• [PROBLEM STATEMENT]
The records below need to be repeated exactly, though not their pictures.

• [SUPPLIED MATERIAL]
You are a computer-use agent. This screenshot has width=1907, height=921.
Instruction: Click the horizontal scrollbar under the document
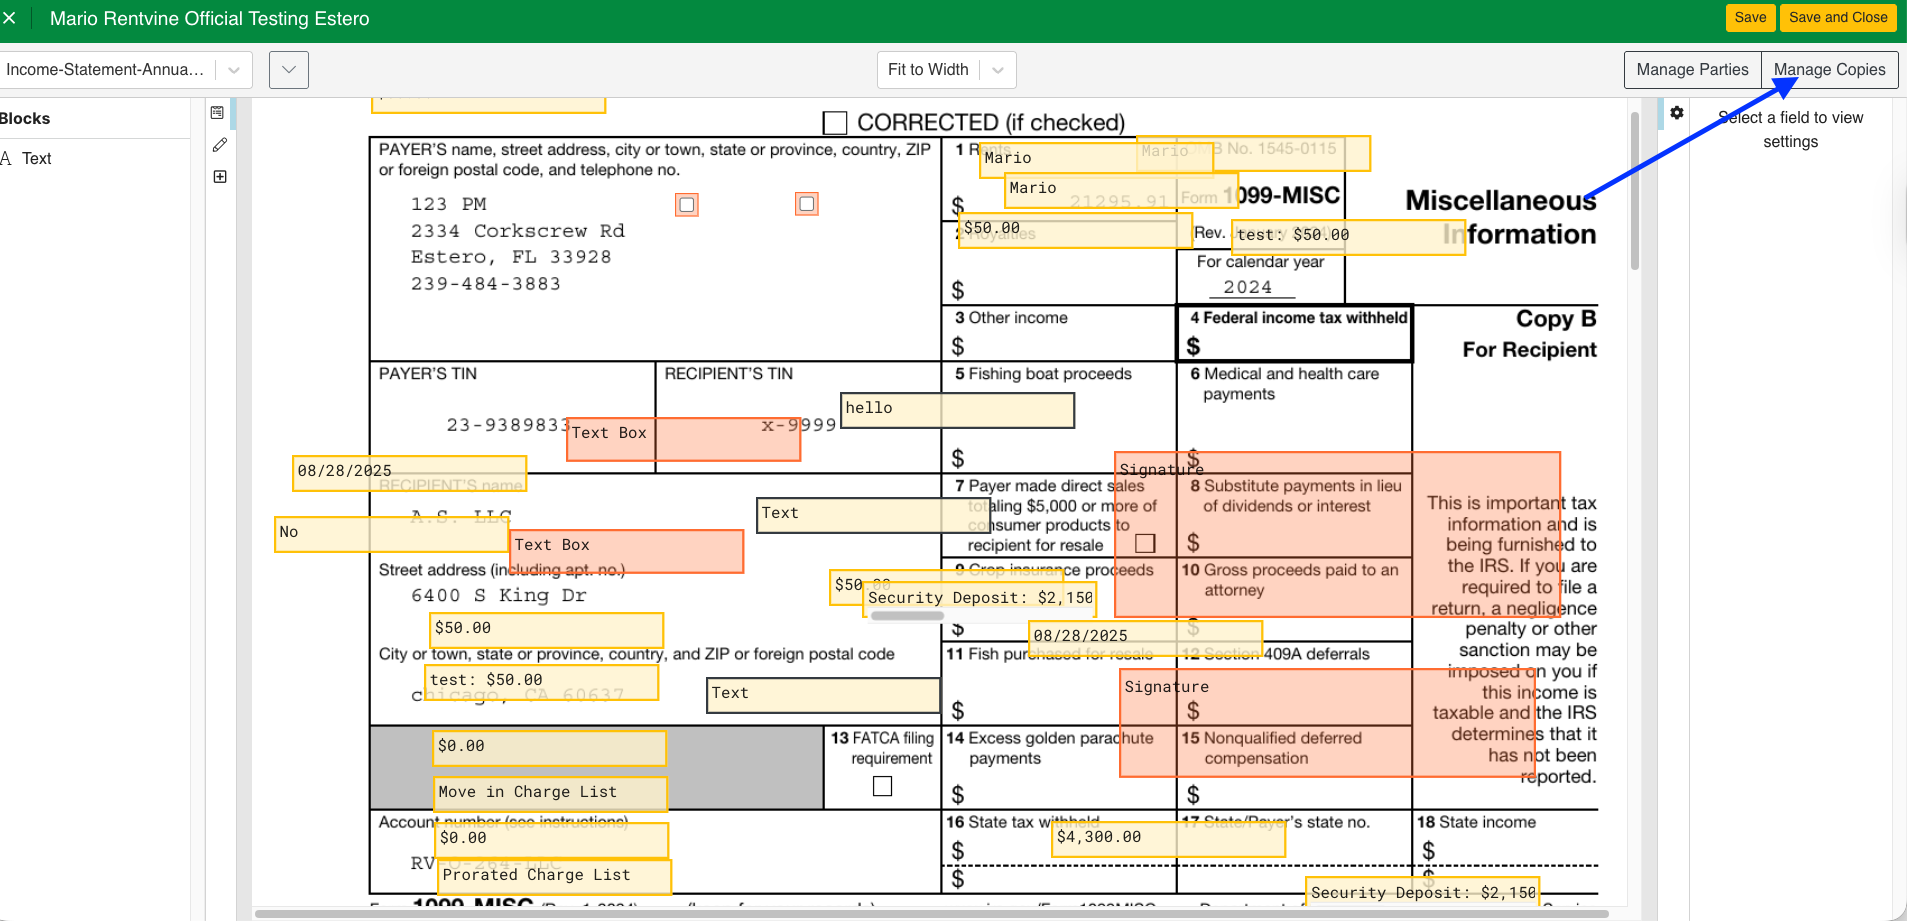[930, 913]
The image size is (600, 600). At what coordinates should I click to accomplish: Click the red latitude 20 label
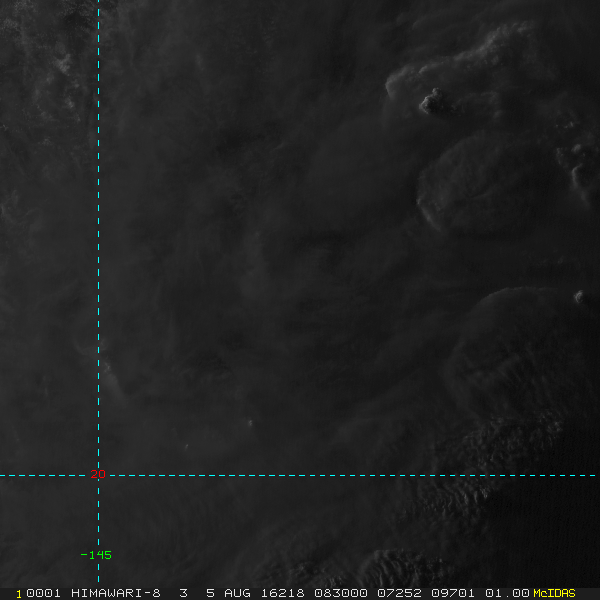coord(97,474)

• [EXPECTED ANSWER]
You are a computer-use agent. This screenshot has width=1907, height=921.
Instruction: Click the horizontal scrollbar under the document
[930, 913]
The image size is (600, 600). At what coordinates should I click to accomplish: Click the red latitude 20 label
coord(97,474)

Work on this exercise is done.